_Dataset entries_
================================

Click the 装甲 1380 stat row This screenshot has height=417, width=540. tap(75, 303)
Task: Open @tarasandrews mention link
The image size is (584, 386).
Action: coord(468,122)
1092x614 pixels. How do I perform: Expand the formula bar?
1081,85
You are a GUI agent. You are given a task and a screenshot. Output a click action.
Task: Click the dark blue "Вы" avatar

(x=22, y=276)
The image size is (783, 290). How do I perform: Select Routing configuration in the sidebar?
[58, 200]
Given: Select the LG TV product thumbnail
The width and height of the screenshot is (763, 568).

================================

_What needs to be done_
What's needed is every entry, returned word for word.

_Written answer_
Click the 装甲 1380 stat row This screenshot has height=417, width=540. tap(75, 303)
Task: Open @tarasandrews mention link
The image size is (584, 386).
Action: coord(468,122)
1092x614 pixels. How do I perform: Expand the formula bar?
1081,85
You are a GUI agent. You are given a task and a screenshot. Output a click action.
Task: Click the dark blue "Вы" avatar

(x=22, y=276)
The image size is (783, 290). How do I perform: Select Routing configuration in the sidebar?
[58, 200]
Given: Select the LG TV product thumbnail
The width and height of the screenshot is (763, 568).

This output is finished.